Oui. Puis l'association qu'on a, l'éducation culturelle que l'on a, c'est que les gens qui font ce type de consommation-là, c'est des gens qui n'ont pas d'avenir, qui n'ont pas de vie. C'est leur obsession.
- Ludivine
Oui, c'est des losers.
- Philippe L.
Des losers, exactement.
- Ludivine
C'est des losers qui consomment de la drogue et qui vont danser toute la nuit. Définitivement, je pense qu'il y a beaucoup de gens dans la société qui ont cette idée-là de la culture ou de la sous-culture. C'est très réel comme idée préconçue, en effet.
- Philippe L.
Puis, très drôlement, ben, drôlement, on met après, avec le temps, c'est pas drôle, ça me surprend même plus, au contraire, je suis arrivé là et les gens que j'ai rencontrés, même dans cette première soirée-là, c'était des gens qui avaient une profondeur, qui avaient une ouverture pour discuter, même avec des inconnus, de sujets que je n'avais jamais nécessairement eu l'opportunité ou pris le temps d'avoir, même avec des gens qui étaient proches de moi, qui étaient des gens que je considérais... des gens de, entre guillemets, « higher class » , des gens qui, moi, je trouvais qu'ils étaient des bons citoyens, et ainsi de suite. Des gens qui n'avaient pas cette réflexion-là préalable. Donc, j'ai eu, ça a été un très gros choc de rencontrer des gens qui avaient, dans cet environnement-là, disons à 6 heures du matin, qui avaient une profondeur, et qui étaient capables d'avoir une profondeur comme ça dans un environnement-là, où est-ce que tu as une infinité d'autres choses à vouloir faire, mais ils étaient capables de se « grounder » et de venir avoir une conversation profonde, intéressante avec soi dans ce space-là.
- Ludivine
OK. Là, je suis super curieuse, OK ? Je te pose la question. Est-ce que tu te souviens d'une de ces conversations-là et où ça a eu lieu dans le Stereo et avec qui ? Et là, je te rajoute une autre question. Est-ce que tu es encore en contact avec cette personne-là ? Est-ce que c'est encore quelqu'un que tu revois à ce jour dans la scène ?
- Philippe L.
Donc, je n'ai pas nécessairement... Je ne sais pas, je ne pourrais pas dire si c'est la première soirée. Évidemment, l'ami qui m'a amené là, Mo, avait contact avec certaines des personnes que l'on connaît mutuellement aujourd'hui. Donc, il y a Pawel et Melissa que tu as déjà interviewées. Il y a Wafa aussi qui est une des personnes, Joël et des gens comme ça. Donc, il y a une multitude de gens comme ça que j'ai rencontrés rapidement.

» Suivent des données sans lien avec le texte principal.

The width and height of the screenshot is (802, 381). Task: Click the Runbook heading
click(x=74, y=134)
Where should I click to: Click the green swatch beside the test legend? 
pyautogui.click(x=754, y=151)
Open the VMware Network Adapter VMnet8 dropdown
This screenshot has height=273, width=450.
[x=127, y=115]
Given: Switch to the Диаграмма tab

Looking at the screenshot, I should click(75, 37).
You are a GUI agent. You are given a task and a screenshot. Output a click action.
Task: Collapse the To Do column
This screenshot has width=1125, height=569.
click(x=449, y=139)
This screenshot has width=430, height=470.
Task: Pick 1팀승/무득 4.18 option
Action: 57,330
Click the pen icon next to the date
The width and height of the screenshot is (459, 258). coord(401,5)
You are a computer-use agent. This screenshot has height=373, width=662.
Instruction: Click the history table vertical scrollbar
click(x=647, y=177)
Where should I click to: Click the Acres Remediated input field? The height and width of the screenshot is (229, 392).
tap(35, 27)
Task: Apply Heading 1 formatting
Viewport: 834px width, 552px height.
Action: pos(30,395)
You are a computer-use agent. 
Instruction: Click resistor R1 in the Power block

Je sais pertinemment que Wafa et Pawel, ce sont deux personnes avec qui j'ai parlé dans les premières fois que je suis allé. Est-ce que c'est la première fois ? Première fois, non. Mais une des personnes qui m'a marqué, puis ce qui a été quand même surprenant, c'est quelqu'un qui s'appelle Xavier. Aujourd'hui, c'est un flight attendant qui voyage beaucoup, qui n'habite plus vraiment à Montréal.
- Ludivine
Oui!
- Philippe L.
Il connaît plein, plein, plein de monde, en fait, dans la scène.
- Ludivine
Moi je l'ai rencontré totalement par hasard à un set de Julie-Anne.
- Philippe L.
Ok, oui, tout à fait.
- Ludivine
Il était venu voir un set de Julie-Anne à Cosmo Vision.
- Philippe L.
Ouais.
- Ludivine
Puis c'est ça, on s'est rencontrés là. Donc je sais de qui tu parles.
- Philippe L.
Exact. C'était très anodin. Il n'y avait aucune... Mais, il n'y a rien de plus, mais c'est quelqu'un qui a démontré une gentillesse et une ouverture.
- Ludivine
Ah oui, il est sweet, sweet, ça là, c'est...
- Philippe L.
Exactement, il est vraiment sweet. Ça avait été vraiment marquant de recevoir cette connexion-là avec des gens très rapidement. de façon que je ne savais pas qu'il était nécessairement possible.
- Ludivine
Mais en même temps, je trouve ça beau ce que tu dis, parce que tu dis, je ne savais même pas que c'était possible, mais en même temps, c'est comme si cet événement-là ou cette expérience-là, justement, t'a fait comprendre que ce l'était.
- Philippe L.
Oui!
- Ludivine
Donc est-ce que tu dirais que ça l'a motivé la suite des choses pour toi, de revenir, d'y retourner ?
- Philippe L.
Absolument, absolument. il y a eu... Cet aspect-là a certainement motivé la chose. Ça l'a ouvert une certaine curiosité vis-à-vis de l'expérience humaine, qui est une profondeur que je n'étais peut-être pas nécessairement conscient qu'elle était là. Donc, ça l'a motivé d'être une curiosité de dire, bien, m'exposer à ça, m'exposer à ces gens-là, va peut-être m'apporter quelque chose qu'il me manque, right? Ou d'apprendre quelque chose qu'il me manque. La deuxième couche à pourquoi je suis resté, par contre, puis je ne veux pas... absolument pas l'oublier, parce qu'on s'est évidemment ce qui t'a attiré à venir me parler la première fois, c'est la danse elle-même.
- Ludivine
Hmm-hmm...
- Philippe L.
Je n'aurais jamais eu connaissance de cette habilité-là que j'ai, cet intérêt-là, cette motivation-là, cette sensibilité-là que j'ai, si je n'avais jamais été emmené dans cet environnement-là.
- Ludivine
Est-ce que le premier soir, tu as dansé ?
- Philippe L.
Oui!
- Ludivine
Est-ce que tu te souviens de ton corps ? Dans l'espace, puis de la réaction de ton corps?
- Philippe L.
Oui... Est-ce que je suis capable de me souvenir directement ? Non...
- Ludivine
Non, non, mais tu sais, comme je veux dire, vaguement là.
- Philippe L.
J'avais de l'inspiration de la part de Mo, qui lui étant quand même un danseur qui a du cran, il a de l'énergie quand il danse.
- Ludivine
OK.
- Philippe L.
Lui aussi.
- Ludivine
Je l'ai sûrement déjà vu là...
- Philippe L.
Sûrement...
- Ludivine
Je dois t'avouer que je ne peux pas le replacer juste avec ce surnom-là.
- Philippe L.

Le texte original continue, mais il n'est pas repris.